** WRITTEN EXERCISE 1 **
Count the lines in the records below that contain the word "screenshot". Reply with that number alone.

** READING PASSAGE **

------------------------------------------------------------

Sir Robert Pattinson Academy (formerly Robert Pattinson School) is a secondary school on the northeast side of Moor Lane in North Hykeham, Lincolnshire, England. Also known as RP, Lincoln City used the field as temporary training grounds. The Academy has approximately 1,450 students and is a Language College specialist school.

History
The school was opened in 1953 as the Robert Pattinson School. Sir Robert Pattinson was the Chairman of Kesteven County Council for 20 years, and for 50 years a County Councillor. He was Liberal MP for Grantham 1922–23. He was knighted in 1934, the year he became leader of Kesteven County Council.

The school was a 'bilateral' school (part grammar/part secondary modern) until January 1961 when the grammar school students transferred to the newly opened North Kesteven Grammar School. It became a comprehensive when parts of northern Kesteven became comprehensive in September 1970. This was four years before Lincoln went comprehensive – Lincoln was a separate county borough until April 1974.

It became a grant-maintained school self-governing in 1992, transferring to Foundation status in 1999. On 1 August 2011 the school became an Academy and changed its name to Sir Robert Pattinson Academy.

------------------------------------------------------------

** SUPPLIED MATERIAL **
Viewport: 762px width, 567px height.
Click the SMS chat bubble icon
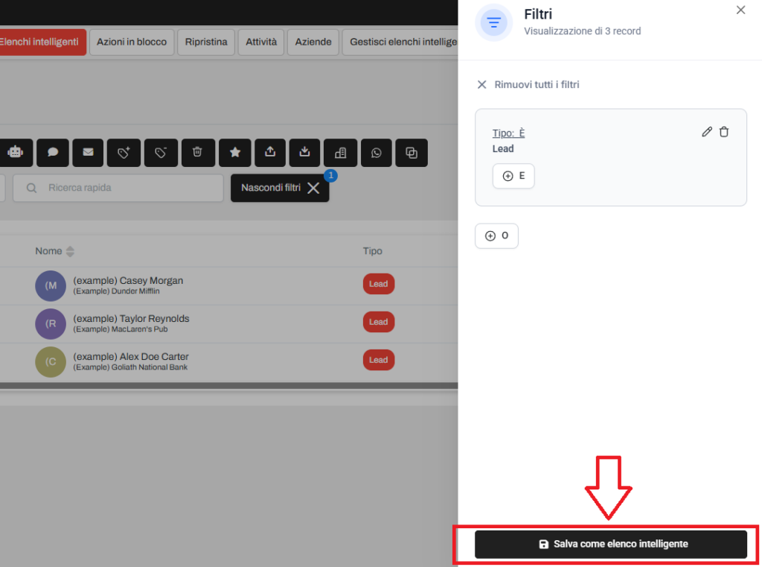click(x=53, y=152)
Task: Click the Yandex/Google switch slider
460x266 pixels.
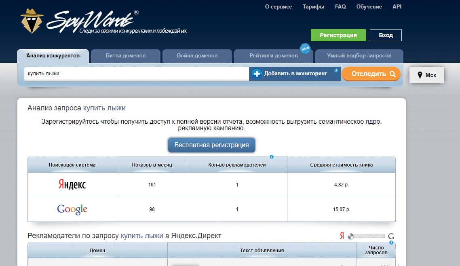Action: [367, 236]
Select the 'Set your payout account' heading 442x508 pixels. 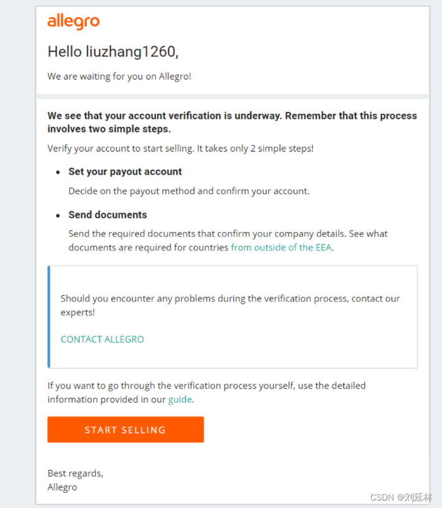125,172
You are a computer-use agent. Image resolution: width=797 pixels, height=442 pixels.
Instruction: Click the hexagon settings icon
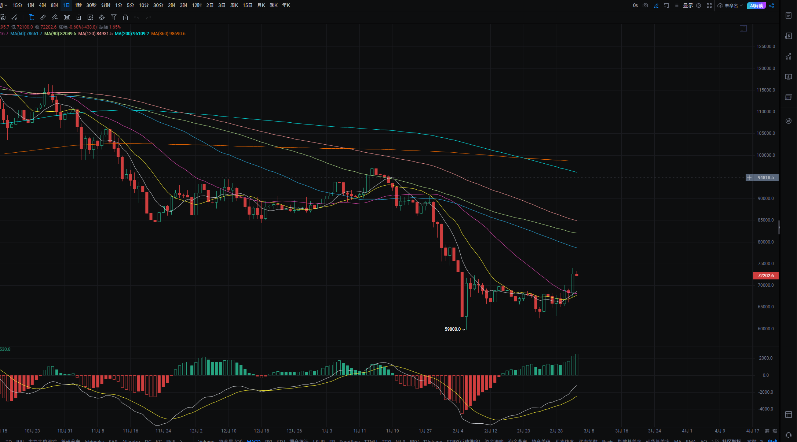(699, 5)
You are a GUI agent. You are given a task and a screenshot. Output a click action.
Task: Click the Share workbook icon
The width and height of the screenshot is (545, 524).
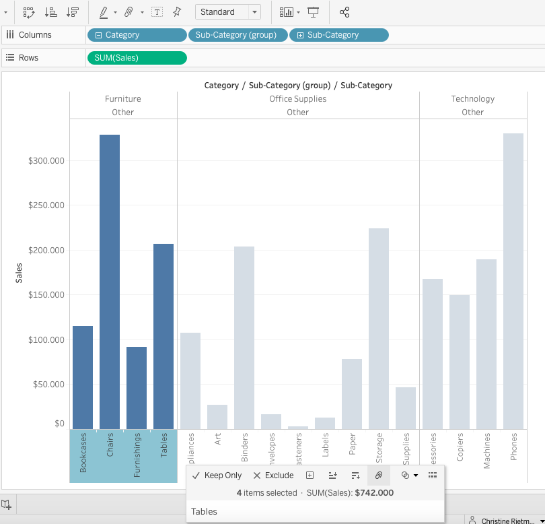tap(344, 13)
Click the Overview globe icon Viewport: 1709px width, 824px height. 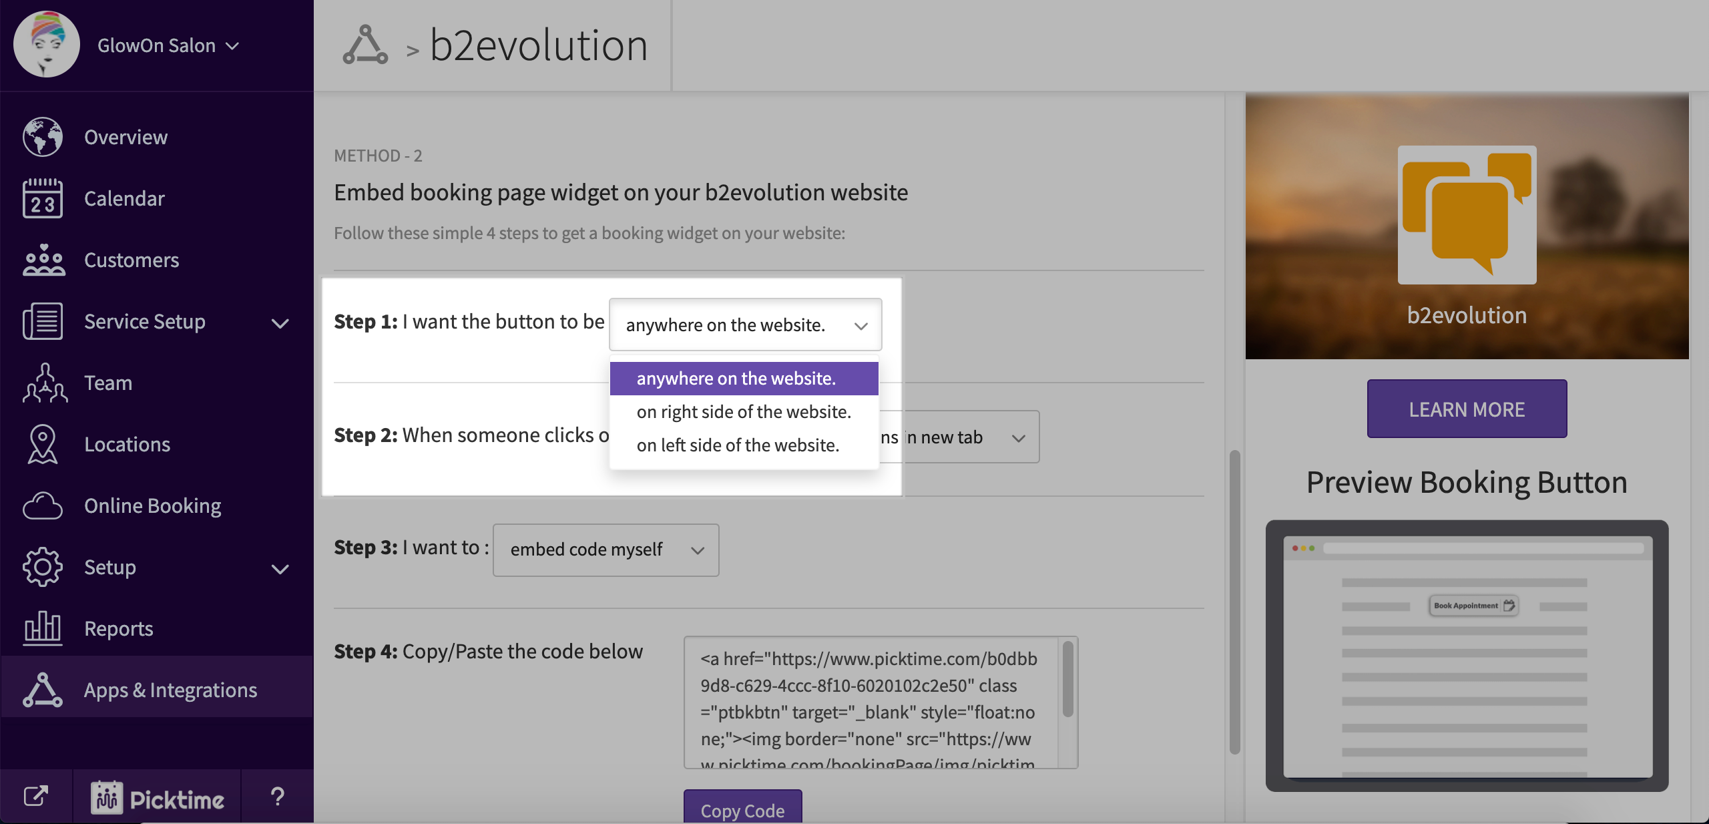(43, 137)
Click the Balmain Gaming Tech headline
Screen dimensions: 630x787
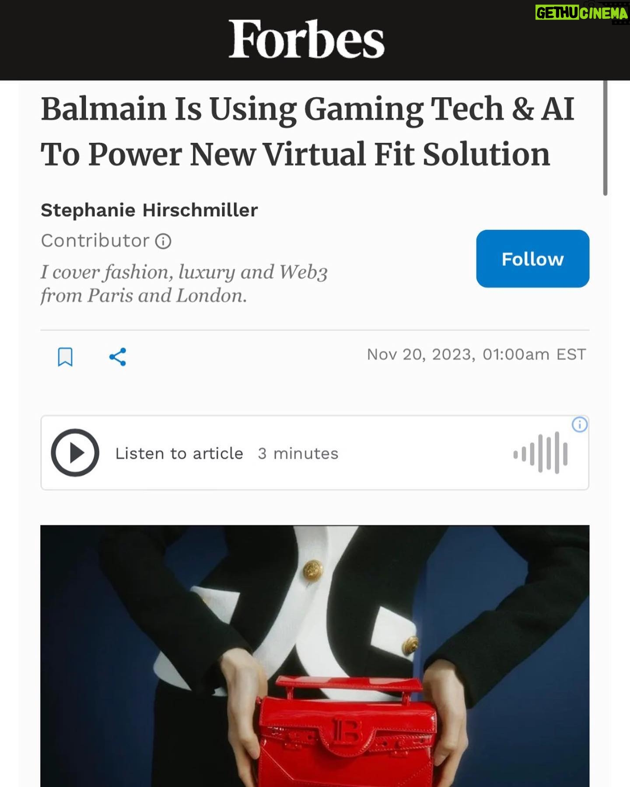307,131
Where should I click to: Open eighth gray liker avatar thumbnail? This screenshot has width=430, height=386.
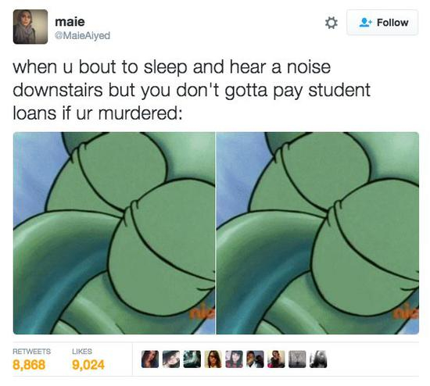coord(297,359)
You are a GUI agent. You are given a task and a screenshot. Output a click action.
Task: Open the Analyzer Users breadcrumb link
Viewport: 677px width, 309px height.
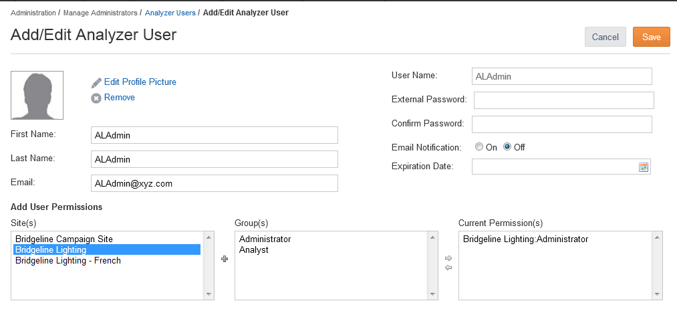(x=170, y=13)
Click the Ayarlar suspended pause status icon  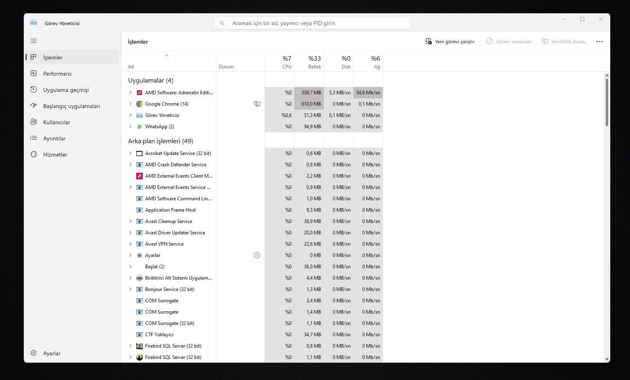[257, 255]
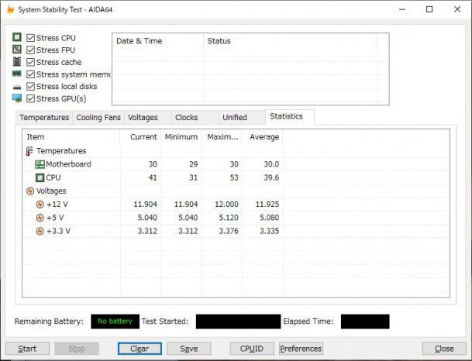Screen dimensions: 472x361
Task: Click the CPU chip icon beside Stress CPU
Action: click(16, 37)
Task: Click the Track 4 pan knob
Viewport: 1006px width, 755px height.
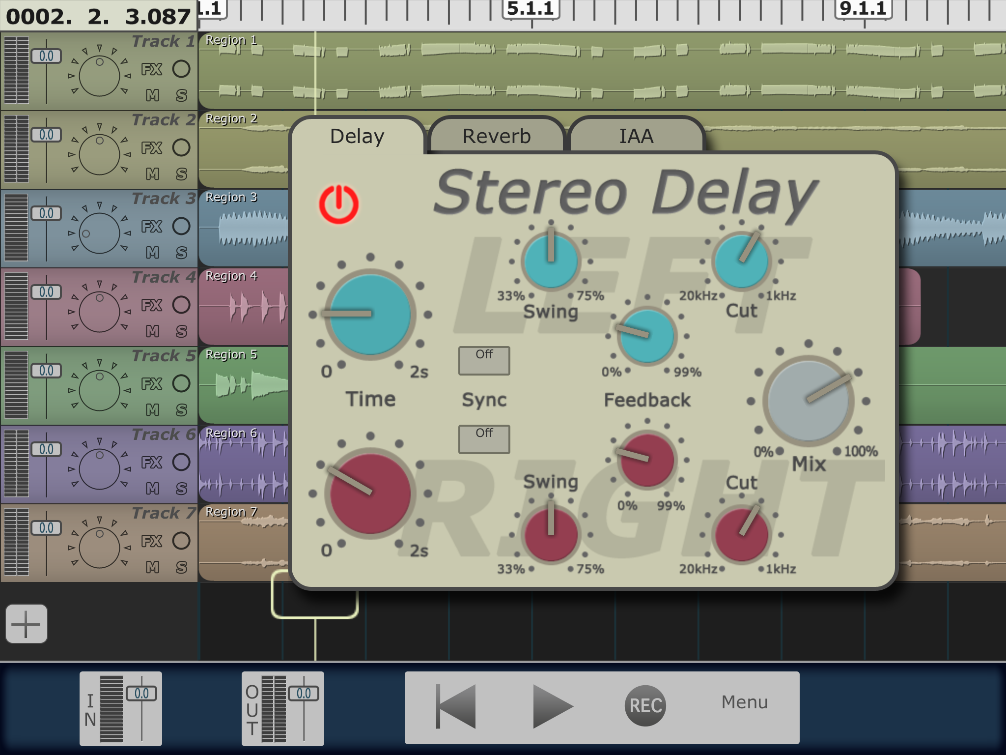Action: click(x=100, y=312)
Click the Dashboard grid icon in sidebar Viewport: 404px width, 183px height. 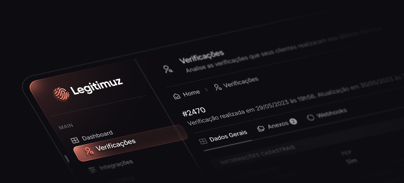pyautogui.click(x=75, y=140)
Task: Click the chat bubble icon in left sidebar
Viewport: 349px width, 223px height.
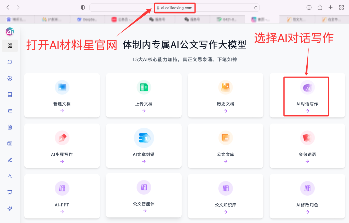Action: [10, 62]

------------------------------------------------------------

** WRITTEN EXERCISE 2 **
Extend the passage on Sir Robert Pattinson Academy, picking up after its last sentence.

** TASK RESULT 1 **
4

** TASK RESULT 2 **
Timeline 
 1992 – became a self-governing school with grant-maintained status
 1994 – new science block opened by Sir Henry Nevile, Lord Lieutenant of Lincolnshire
 2000 – become a Beacon School
 2001 – appointed as a specialist school for languages
 2002 – language site opened by Anne, Princess Royal on 18 April
 2003 – achievement award for examination performance. Listed as an effective school by Ofsted
 2004 – John Alexander Music Suite opened, after a donation of £125,000
 2005 – new technology suite opened by Stewart Pattinson, grandson of Sir Robert Pattinson. Recognised as a high-performing specialist school by the Department for Education and Skills
 2006 – appointed as a Languages and Science College
 2011 – granted academy status. Name change to Sir Robert Pattinson Academy
 2016 - new drama studio opened
 2018 - new library and refurbished classrooms opened
 2018 - new head teacher appointed

Army Cadet Force and Air Training Corps
The Band Det (F) detachment of the Army Cadet Force is sited on the school. It was formed by the Nottingham-based East Midlands Reserve Forces. The cadet building was built in October 2010, and is used by the Regimental Band of the Lincolnshire Army Cadet Force.1237 Squadron (North Hykeham) ATC are also based there and the two cadet forces work together to ensure a positive image of young people in the community.

Academic performance
In the 1990s the school received GCSE results 3% higher than the Lincolnshire average. The school receives average GCSE results in Lincolnshire and England. At A level, the North Hykeham Joint Sixth Form is slightly over the English average.

Notable former pupils 
 Lindsay Coulson – bassist (King King)
 Paul Mayo – footballer
 Nigel Huddleston – Conservative Party Member of Parliament (MP) for the Mid Worcestershire.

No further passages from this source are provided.